▶ Requirement
Without the images, output every record exactly as it appears.

▶ Collected data entries
===

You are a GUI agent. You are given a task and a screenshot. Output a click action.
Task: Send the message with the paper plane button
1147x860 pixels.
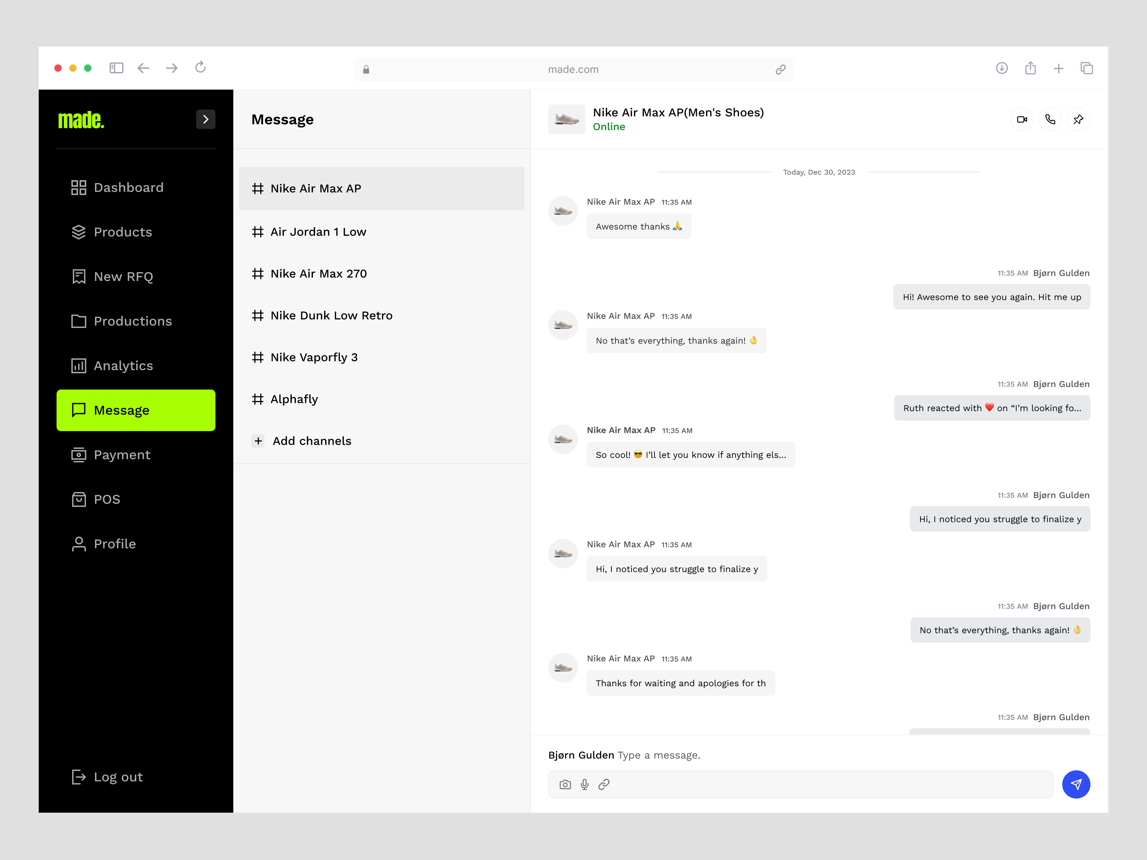(x=1076, y=784)
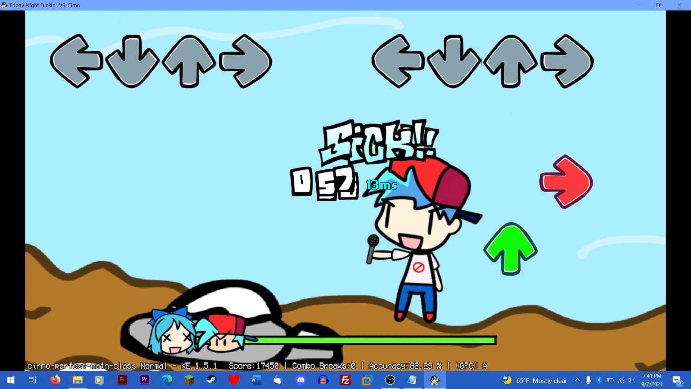Click the falling green up arrow note
The image size is (691, 389).
coord(510,249)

===

▶ Response for this exercise
You are a GUI agent. You are given a task and a screenshot. Output a click action.
Task: Send the message with the paper plane button
1147x860 pixels.
(x=1076, y=784)
Click the falling green up arrow note
The image size is (691, 389).
coord(510,249)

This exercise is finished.